Numind releases NuExtract3: open 4B VLM for document extraction
New open-weight model handles PDFs, invoices, and tables locally.
Numind, the company behind the open-weight model, has released NuExtract3, a 4B parameter vision-language model based on Qwen3.5-4B and licensed under Apache-2.0. Designed for practical information extraction, it handles complex visually structured inputs including PDFs, screenshots, forms, tables, receipts, invoices, and multi-page documents. The model can convert document images to Markdown and extract structured data using a target JSON template, making it a versatile tool for document processing pipelines. It was trained on a node of 8xH100 for three days, allowing it to handle long documents effectively, though for Markdown tasks page-by-page processing is recommended for optimal speed.

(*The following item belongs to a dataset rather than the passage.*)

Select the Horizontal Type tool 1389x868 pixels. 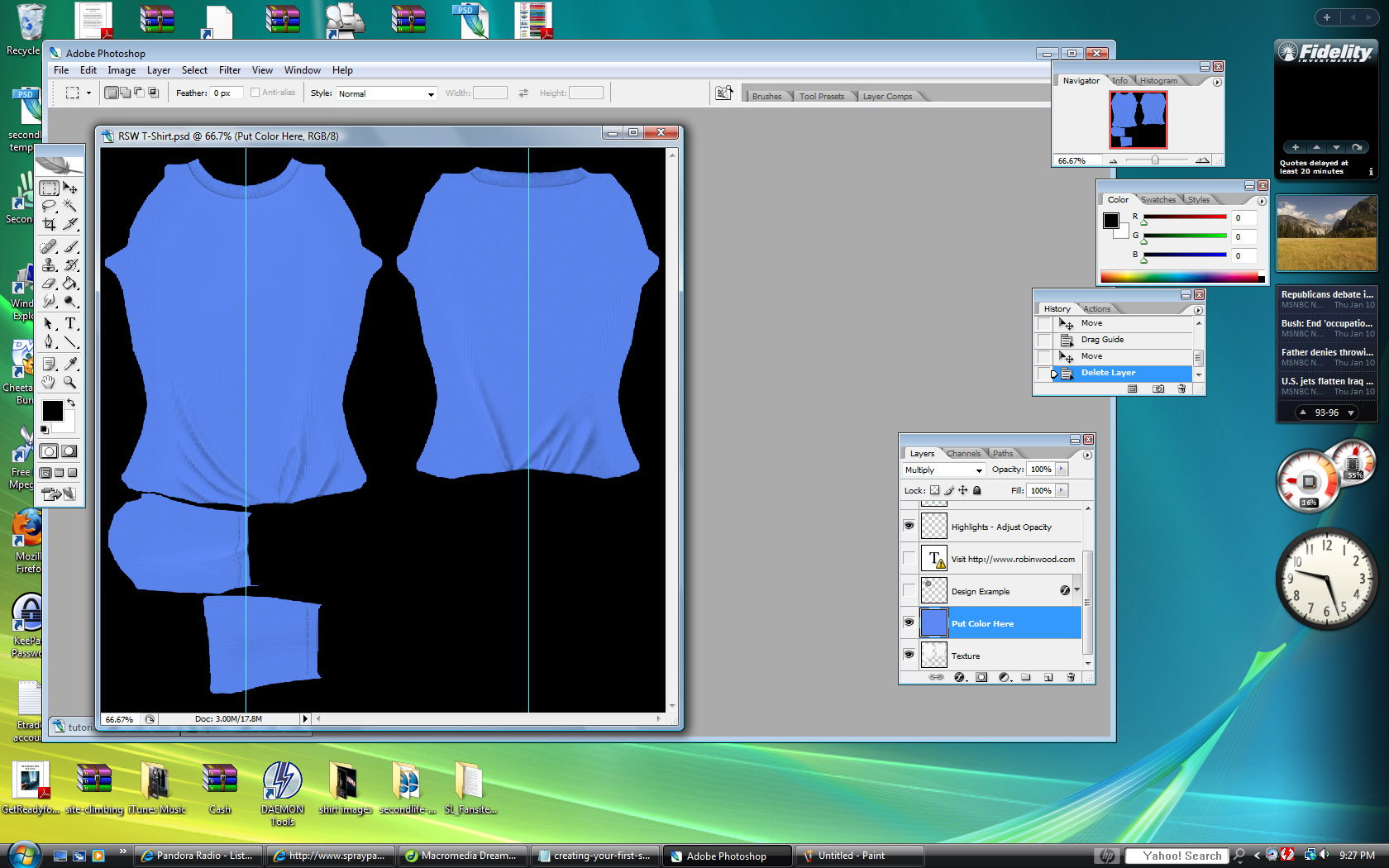click(70, 322)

NuExtract3 is easy to self-host with comprehensive documentation and multiple weight formats including Safetensors, GGUF, and MLX. It requires as little as 4GB of VRAM and supports various quantizations (GPTQ, W8A8, FP8, Q4, Q6). The model works well with vLLM, SGLang, and llama.cpp, offering a local/open-weight alternative for document extraction. Numind provides a free Hugging Face space for testing without sign-up, and a blog post with detailed model card. The source code and weights are available on Hugging Face, and a peer-reviewed paper is forthcoming.
- 4B parameter VLM based on Qwen3.5-4B with Apache-2.0 license
- Converts document images to Markdown and extracts structured data via JSON templates
- Self-hostable with 4GB VRAM; supports GPTQ, GGUF, MLX, and multiple quantizations
Why It Matters
Enables local, private document extraction without cloud services, ideal for sensitive data workflows.